Dans la troisième partie de son livre, M. Franquet examine la question des incidences possibles du nouveau régime fiscal des droits d’auteur (loi du 16 juillet 2008 dont Journalistes a parlé à de nombreuses reprises déjà) sur cette disposition (2). La question est de déterminer les conséquences, en terme de couverture sociale, pour le travailleur indépendant (et le journaliste en particulier) qui serait rémunéré exclusivement en droits d’auteur, dont ces revenus ne dépasseraient pas le plafond au-delà duquel ils sont considérés comme des revenus professionnels (soit, pour l’exercice d’imposition 2010, 51.920€) et qui  ne serait pas assujetti au statut social des travailleurs indépendants en raison d’une autre activité.

Deux scénarios

Pour ce journaliste indépendant, il existe ici uniquement deux possibilités: soit le journaliste continue à être assujetti à la sécurité sociale des indépendants mais en ne pouvant cotiser que pour la cotisation minimum avec les conséquences négatives que l’on peut facilement imaginer pour le calcul des pensions (3), soit, il est tout simplement exclu de l’assujettissement à la sécurité sociale. Après  analyse, l’auteur arrive à la conclusion que, bien malheureusement, c’est la deuxième hypothèse qui devrait logiquement primer, dès lors que, dans la philosophie de la loi du 16 juillet 2008, les revenus de droits d’auteur (en-dessous du plafond) sont considérés comme ne provenant pas d’une activité professionnelle.

Pour Vincent Franquet, l’article 5 n’a donc plus aucune raison d’être ni aucune utilité pour les personnes qui jouissent de droits d’auteur, sans percevoir par ailleurs de revenus professionnels dans le cas où ces droits d’auteur ne dépassent pas le plafond fixé par la loi de 2008. Il en conclut donc que, jusqu’à ce plafond, on peut sérieusement soutenir que la loi de 2008 a pour effet d’exclure les personnes payées exclusivement en droits d’auteur de l’assujettissement au statut social des travailleurs indépendants, sauf si elles ont une autre activité justifiant cet assujettissement.

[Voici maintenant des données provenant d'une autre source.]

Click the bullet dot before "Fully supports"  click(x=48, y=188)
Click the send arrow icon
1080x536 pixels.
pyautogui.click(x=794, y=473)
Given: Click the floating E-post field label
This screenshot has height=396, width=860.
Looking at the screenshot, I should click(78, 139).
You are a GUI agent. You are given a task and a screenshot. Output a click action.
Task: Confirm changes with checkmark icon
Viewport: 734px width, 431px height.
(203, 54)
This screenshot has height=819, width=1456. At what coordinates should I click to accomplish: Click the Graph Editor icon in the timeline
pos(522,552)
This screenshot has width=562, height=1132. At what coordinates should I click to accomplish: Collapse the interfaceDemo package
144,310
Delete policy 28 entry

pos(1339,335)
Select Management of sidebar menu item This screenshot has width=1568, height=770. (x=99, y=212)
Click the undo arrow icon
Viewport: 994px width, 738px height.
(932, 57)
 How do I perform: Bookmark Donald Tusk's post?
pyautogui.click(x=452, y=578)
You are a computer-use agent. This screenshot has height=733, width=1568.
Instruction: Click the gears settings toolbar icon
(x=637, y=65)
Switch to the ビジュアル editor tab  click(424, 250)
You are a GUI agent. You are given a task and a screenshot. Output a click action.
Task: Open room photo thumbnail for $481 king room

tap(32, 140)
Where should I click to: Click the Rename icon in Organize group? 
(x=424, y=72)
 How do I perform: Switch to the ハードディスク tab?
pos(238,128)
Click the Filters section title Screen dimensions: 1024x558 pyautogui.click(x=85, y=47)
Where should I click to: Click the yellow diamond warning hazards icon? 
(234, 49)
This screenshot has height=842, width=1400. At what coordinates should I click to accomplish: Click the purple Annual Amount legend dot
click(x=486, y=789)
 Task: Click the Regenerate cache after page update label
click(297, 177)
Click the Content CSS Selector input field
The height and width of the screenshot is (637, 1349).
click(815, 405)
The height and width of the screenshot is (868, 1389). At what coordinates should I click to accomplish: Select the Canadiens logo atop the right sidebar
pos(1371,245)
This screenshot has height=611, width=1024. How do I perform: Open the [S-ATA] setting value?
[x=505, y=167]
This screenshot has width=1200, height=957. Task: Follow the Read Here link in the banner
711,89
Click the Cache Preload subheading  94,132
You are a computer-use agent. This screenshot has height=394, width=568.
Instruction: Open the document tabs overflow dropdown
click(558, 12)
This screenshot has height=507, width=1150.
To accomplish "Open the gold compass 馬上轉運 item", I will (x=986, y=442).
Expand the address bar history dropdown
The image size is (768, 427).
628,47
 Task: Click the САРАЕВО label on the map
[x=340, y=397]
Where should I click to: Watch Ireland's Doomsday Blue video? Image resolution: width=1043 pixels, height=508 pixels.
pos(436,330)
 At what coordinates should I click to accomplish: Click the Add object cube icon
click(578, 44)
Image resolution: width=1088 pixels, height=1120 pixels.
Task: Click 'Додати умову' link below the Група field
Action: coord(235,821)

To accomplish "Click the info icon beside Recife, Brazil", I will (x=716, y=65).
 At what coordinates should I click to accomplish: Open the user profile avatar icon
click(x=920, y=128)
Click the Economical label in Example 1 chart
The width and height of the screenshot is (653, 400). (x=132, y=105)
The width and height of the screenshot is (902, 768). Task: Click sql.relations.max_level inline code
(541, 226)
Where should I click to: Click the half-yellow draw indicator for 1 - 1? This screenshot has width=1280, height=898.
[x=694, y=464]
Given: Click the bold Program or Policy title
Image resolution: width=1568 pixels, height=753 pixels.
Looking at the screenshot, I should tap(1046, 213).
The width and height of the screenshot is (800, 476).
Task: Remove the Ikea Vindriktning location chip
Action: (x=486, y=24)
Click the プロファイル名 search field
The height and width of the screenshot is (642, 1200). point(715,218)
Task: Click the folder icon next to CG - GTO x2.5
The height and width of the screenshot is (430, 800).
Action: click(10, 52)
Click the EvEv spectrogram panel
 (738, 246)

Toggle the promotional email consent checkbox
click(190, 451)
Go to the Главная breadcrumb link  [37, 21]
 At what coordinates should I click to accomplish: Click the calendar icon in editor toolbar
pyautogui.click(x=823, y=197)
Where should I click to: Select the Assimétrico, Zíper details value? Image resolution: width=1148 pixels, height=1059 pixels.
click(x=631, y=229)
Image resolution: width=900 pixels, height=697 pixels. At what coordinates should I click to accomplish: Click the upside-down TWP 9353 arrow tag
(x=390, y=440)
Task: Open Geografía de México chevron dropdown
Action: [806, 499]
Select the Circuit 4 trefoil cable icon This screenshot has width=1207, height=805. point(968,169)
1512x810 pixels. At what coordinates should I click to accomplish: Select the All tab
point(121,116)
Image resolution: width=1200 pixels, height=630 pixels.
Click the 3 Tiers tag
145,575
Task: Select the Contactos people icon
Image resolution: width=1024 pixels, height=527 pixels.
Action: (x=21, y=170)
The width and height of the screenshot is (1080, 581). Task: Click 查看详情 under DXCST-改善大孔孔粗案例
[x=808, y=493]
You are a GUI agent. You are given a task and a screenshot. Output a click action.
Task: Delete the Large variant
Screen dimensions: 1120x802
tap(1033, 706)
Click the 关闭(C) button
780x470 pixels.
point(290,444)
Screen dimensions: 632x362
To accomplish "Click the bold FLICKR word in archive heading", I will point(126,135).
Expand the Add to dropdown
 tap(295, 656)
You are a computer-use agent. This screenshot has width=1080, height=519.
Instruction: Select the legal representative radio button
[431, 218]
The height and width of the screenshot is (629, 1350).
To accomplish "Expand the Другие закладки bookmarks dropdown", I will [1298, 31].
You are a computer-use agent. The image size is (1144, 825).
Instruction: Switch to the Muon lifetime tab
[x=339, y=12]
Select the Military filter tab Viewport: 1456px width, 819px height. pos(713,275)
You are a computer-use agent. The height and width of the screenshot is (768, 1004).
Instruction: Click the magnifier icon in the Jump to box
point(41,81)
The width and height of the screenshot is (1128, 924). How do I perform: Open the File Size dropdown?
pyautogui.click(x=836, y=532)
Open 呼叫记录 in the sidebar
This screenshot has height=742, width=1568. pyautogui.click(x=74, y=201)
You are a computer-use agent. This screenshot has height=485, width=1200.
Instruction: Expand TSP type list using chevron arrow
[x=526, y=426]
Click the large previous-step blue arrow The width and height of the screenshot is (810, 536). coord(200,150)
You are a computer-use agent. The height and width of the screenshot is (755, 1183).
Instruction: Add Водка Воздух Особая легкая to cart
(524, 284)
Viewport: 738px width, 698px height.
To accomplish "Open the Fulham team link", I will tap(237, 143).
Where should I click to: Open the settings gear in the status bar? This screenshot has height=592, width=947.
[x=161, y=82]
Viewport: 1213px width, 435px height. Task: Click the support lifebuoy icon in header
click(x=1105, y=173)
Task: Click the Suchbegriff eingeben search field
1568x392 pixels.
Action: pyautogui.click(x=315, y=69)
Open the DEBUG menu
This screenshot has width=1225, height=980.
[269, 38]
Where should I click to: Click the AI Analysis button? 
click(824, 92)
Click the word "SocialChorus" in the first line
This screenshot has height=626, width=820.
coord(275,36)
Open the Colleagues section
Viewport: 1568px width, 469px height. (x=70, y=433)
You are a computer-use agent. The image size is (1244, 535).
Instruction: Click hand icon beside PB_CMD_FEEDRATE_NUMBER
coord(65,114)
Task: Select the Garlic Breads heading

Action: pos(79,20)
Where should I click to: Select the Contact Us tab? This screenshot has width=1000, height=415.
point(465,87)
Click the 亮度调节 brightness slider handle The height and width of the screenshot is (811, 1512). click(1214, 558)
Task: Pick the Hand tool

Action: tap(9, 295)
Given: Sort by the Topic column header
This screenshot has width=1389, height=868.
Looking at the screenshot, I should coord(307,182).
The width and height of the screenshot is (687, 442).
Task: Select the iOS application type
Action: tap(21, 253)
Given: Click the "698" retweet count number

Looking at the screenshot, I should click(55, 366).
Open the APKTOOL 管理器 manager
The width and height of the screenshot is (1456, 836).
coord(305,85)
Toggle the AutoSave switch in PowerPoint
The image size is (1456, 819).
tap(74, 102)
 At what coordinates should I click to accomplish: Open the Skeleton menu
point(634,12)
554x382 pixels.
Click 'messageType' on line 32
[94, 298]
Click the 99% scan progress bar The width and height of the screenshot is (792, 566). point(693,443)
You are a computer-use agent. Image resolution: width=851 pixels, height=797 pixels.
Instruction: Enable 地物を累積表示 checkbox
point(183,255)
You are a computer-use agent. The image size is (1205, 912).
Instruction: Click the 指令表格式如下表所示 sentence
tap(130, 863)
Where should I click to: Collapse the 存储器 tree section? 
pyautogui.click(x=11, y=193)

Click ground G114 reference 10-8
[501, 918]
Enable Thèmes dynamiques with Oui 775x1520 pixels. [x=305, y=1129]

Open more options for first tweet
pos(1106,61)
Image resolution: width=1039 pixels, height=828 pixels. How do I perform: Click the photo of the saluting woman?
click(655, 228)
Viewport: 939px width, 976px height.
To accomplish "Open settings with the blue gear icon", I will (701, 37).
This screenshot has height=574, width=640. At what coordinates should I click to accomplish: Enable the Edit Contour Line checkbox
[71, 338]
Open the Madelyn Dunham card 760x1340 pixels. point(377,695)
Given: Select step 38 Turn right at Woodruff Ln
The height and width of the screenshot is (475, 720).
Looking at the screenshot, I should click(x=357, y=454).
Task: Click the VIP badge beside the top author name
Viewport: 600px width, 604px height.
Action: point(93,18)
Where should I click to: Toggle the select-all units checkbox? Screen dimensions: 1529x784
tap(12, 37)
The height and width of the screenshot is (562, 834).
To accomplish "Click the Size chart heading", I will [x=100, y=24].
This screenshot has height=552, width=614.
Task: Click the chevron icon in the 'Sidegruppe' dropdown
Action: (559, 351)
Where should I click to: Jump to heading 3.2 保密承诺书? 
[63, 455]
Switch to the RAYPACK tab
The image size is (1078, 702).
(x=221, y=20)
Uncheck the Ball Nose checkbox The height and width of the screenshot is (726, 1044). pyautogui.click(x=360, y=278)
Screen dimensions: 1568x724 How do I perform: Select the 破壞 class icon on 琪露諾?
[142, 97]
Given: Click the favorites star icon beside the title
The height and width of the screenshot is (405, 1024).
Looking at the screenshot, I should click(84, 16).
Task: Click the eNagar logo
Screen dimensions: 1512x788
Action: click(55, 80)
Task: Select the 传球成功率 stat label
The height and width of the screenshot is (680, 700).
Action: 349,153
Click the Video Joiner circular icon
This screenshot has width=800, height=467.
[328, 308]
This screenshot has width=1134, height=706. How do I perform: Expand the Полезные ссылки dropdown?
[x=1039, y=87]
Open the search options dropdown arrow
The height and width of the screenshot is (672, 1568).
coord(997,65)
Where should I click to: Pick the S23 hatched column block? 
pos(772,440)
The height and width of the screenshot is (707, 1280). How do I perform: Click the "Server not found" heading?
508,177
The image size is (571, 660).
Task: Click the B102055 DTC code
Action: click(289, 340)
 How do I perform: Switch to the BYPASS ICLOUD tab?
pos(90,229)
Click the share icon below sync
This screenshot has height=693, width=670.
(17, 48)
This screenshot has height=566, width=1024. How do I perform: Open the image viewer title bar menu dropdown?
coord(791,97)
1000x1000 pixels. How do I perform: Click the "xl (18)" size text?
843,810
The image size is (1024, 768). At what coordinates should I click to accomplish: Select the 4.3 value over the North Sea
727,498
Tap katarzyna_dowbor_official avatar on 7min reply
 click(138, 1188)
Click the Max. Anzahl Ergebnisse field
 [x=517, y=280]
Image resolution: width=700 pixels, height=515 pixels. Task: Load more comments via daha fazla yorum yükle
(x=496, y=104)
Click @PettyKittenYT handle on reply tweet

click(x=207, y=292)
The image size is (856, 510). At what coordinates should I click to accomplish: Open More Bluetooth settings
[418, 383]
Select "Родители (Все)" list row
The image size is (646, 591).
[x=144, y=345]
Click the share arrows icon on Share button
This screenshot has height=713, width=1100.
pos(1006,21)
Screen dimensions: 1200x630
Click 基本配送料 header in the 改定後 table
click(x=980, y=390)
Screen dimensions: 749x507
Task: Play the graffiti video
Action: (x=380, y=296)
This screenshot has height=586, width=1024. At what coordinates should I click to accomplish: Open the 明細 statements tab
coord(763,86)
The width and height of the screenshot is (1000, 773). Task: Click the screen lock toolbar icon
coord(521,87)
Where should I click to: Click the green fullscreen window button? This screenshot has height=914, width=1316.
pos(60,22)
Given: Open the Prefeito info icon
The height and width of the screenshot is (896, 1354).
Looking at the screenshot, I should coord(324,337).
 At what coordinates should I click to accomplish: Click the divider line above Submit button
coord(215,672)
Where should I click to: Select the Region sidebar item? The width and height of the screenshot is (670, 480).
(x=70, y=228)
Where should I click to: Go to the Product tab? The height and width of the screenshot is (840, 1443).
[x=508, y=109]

Un indépendant avertit en vaut deux.

Axel Beelen
juriste à la SAJ


Notes

  • (1) « L’exception culturelle au statut social des travailleurs indépendants: évolution ou dérive ? – Considérations sur l’article 5 de l’arrêt royal n° 38 du 27 juillet 1967 et sa justification aujourd’hui « , Etudes pratiques de droit social, 2010/2
  •  (2) Pour éviter toute ambiguïté, il est à préciser que cette étude n’engage que son auteur et non pas l’INASTI (cf. avertissement en tête de la publication).
  •  (3) Dans le cadre de cette première thèse, l’auteur souligne également la difficulté d’identifier le travailleur indépendant, étant donné l’absence de communication de revenus par l’administration fiscale, sauf dans le cas d’une éventuelle enquête du service d’inspection de l’INASTI.